* Dollar index slips to two-week low
* U.S. inflation data supports greenback
* Ruble drops despite higher oil prices (New throughout, updates rates and comments as of U.S. market open; new byline, previous LONDON)
NEW YORK, April 11 (Reuters) - The U.S. dollar weakened against the Japanese yen on Wednesday, as uncertainty over possible Western military action against Syria fed risk aversion even as fears of a trade war between the United States and China faded.
The dollar was down 0.27 percent at 106.9 yen.
U.S. President Donald Trump warned Russia of imminent military action in Syria over a suspected poison gas attack, declaring that missiles "will be coming" and lambasting Moscow for standing by Syrian President Bashar al-Assad.
Many of the world's main stock markets were back in the red after two days of gains, boosting safety plays.

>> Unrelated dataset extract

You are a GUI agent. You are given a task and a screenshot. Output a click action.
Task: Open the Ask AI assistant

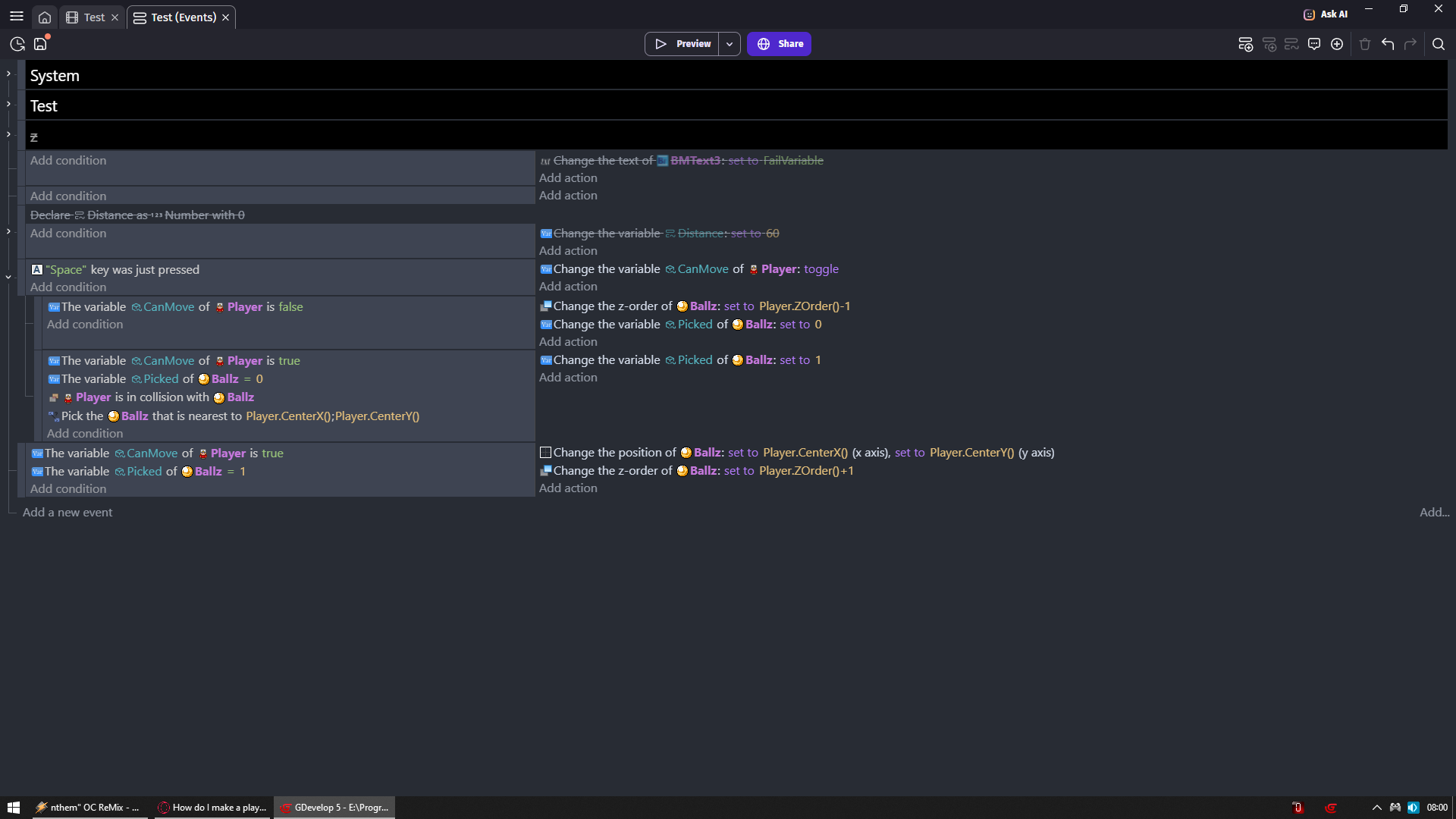[1326, 14]
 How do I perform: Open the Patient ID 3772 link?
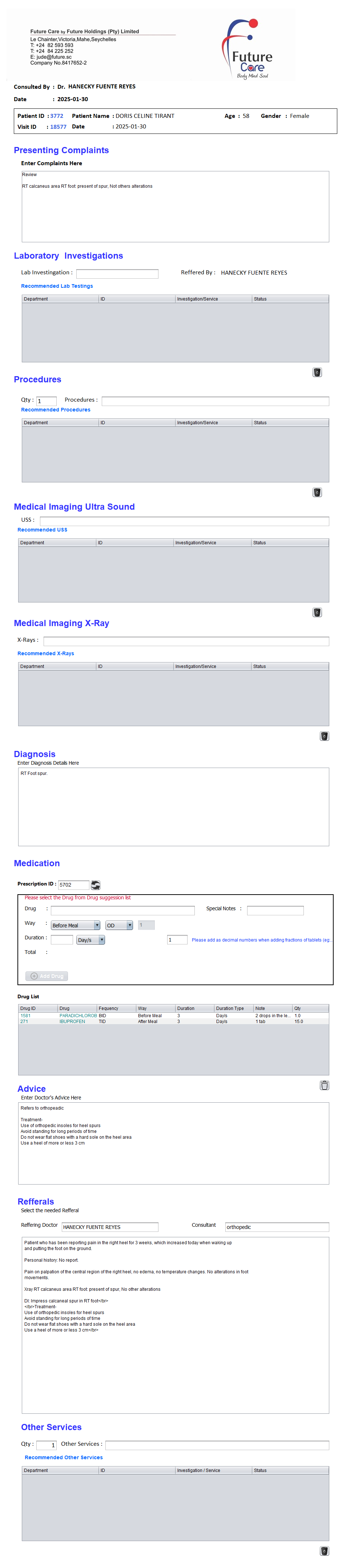point(57,116)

"There is a ton of geopolitical risk that is coming out this morning," said Minh Trang, senior currency trader at Silicon Valley Bank in Santa Clara, California.
"The yen typically is a flight to safety," Trang said.

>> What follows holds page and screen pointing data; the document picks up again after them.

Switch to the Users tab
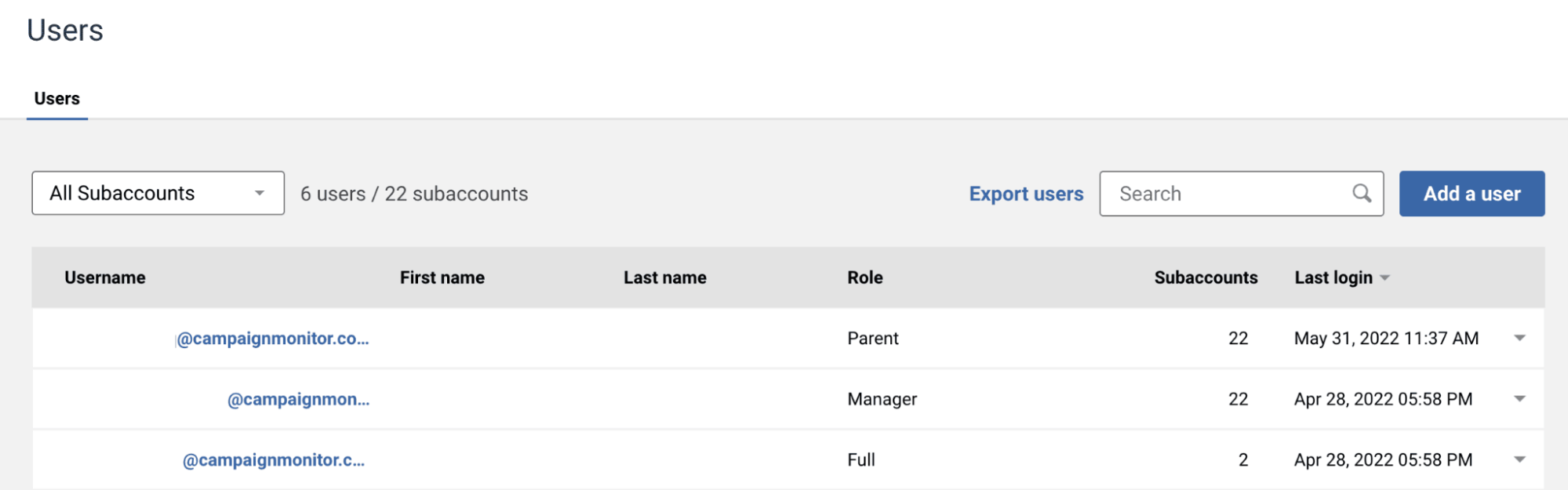 (x=56, y=99)
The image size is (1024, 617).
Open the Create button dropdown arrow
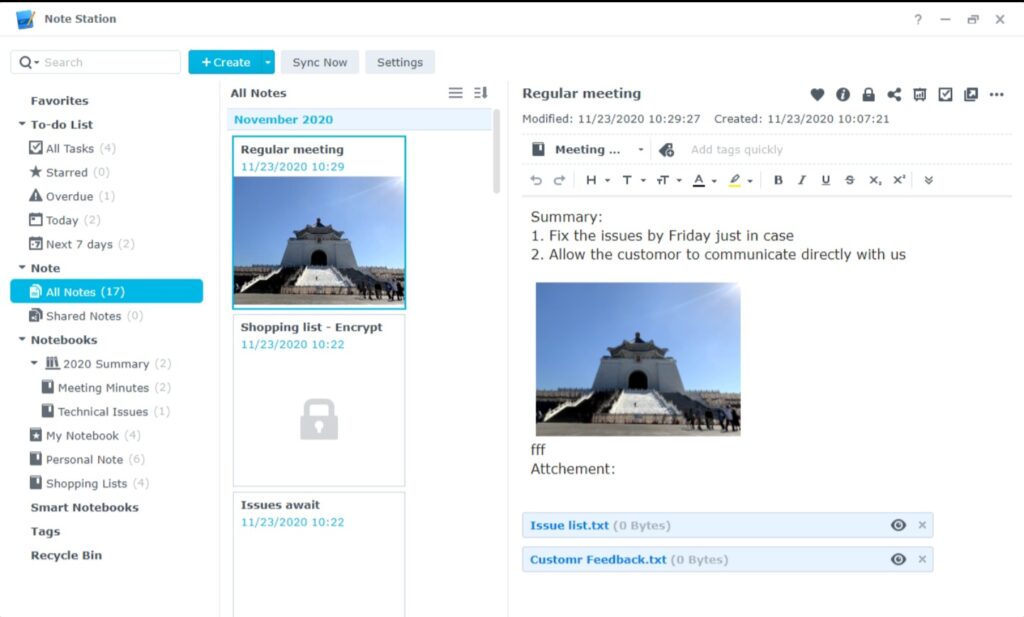(x=267, y=62)
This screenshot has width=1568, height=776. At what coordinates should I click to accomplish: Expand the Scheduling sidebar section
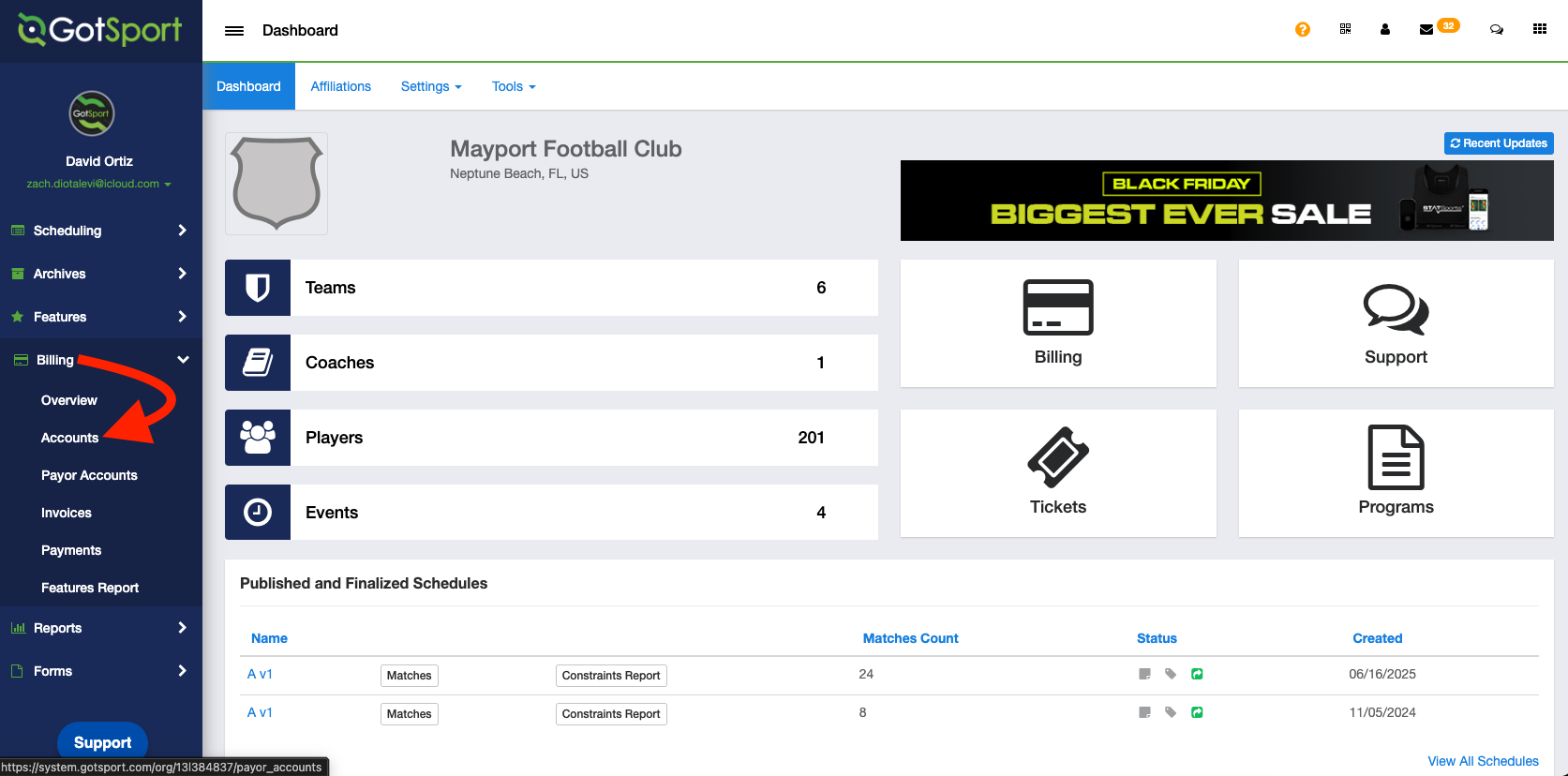[x=100, y=231]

When geopolitics roils financial markets, the yen tends to rise on the view that investors from Japan, the world's biggest creditor nation, will repatriate funds during a crisis.
Syria concerns overshadowed easing U.S.-China trade tensions a day after Beijing promised to open its economy and lower import tariffs on products such as cars.
The dollar index, which measures the greenback against a basket of six major currencies, was down 0.11 at 89.485.
The index touched a two-week low of 89.417 during the session, but trimmed losses after data showed underlying U.S. inflation continued to firm.
The core Consumer Price Index rose 2.1 percent in March, the largest advance since February 2017, after increasing 1.8 percent in February.
"The inflation numbers today and yesterday were actually pretty supportive of the dollar," said Trang.
On Tuesday, data showed U.S. producer prices increased more than expected in March.
"Overall, the recent inflation data keep the Fed firmly on track for another 25bp (basis point) rate hike in June," Andrew Hunter, an economist at Capital Economics, said in a note.
The euro was up 0.18 percent at $1.2376, a day after getting a boost when European Central Bank policymaker Ewald Nowotny said the ECB would wind down its bond buying program by year end, paving the way for the first rate rise since 2011.
The ruble slid to its lowest since 2016 as tensions with the United States over new punitive sanctions and the conflict in Syria eclipsed support from higher oil prices.
Sterling was 0.22 percent higher against the greenback, adding to recent gains on expectations that the Bank of England will raise interest rates in May.
The Hong Kong dollar fell to a new 33-year low on Wednesday, inching closer to the lower end of the monetary authority's targeted trading band, as the interest rate gap between U.S. dollar and Hong Kong dollar widened further.